Collected data entries:

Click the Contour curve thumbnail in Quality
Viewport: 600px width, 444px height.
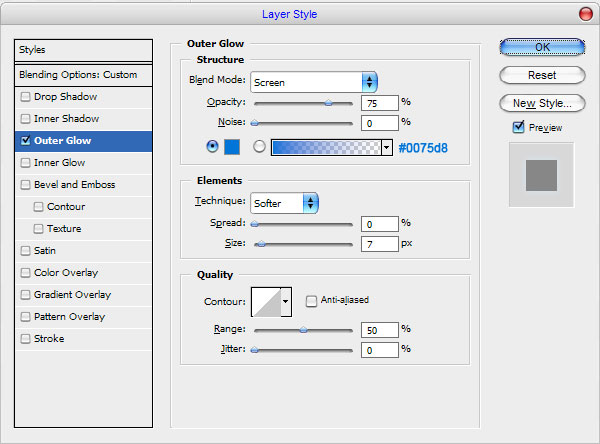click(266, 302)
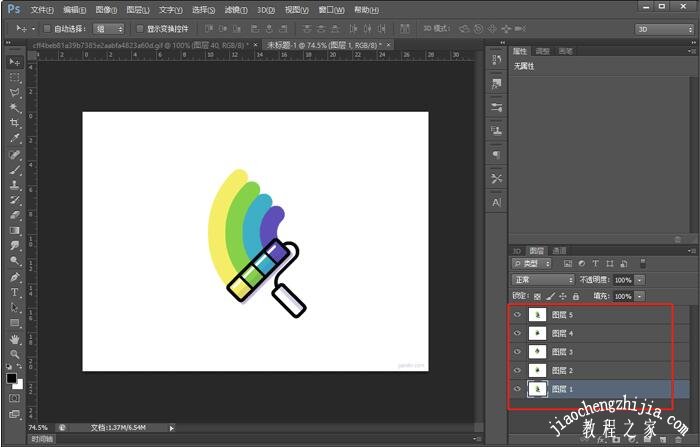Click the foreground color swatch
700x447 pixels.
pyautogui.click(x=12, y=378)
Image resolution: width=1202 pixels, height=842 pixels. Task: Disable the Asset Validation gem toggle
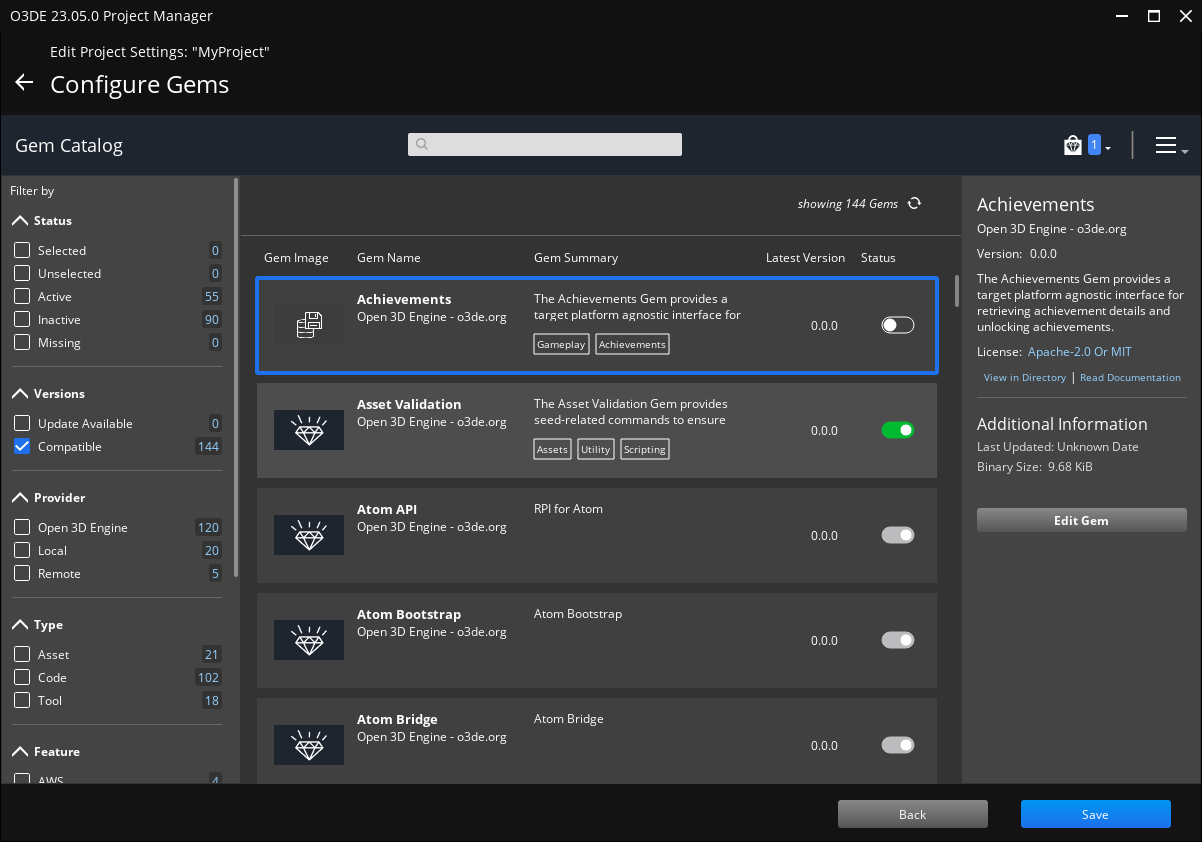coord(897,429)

[WHAT IS NEEDED]:
Can you convert the material above into a JSON list of strings with one string per line, skipping blank lines and leaving out the pictures?

[FINAL ANSWER]:
[
  "Click the Contour curve thumbnail in Quality",
  "Viewport: 600px width, 444px height.",
  "click(266, 302)",
  "Click the foreground color swatch",
  "700x447 pixels.",
  "pyautogui.click(x=12, y=378)",
  "Image resolution: width=1202 pixels, height=842 pixels. Task: Disable the Asset Validation gem toggle",
  "coord(897,429)"
]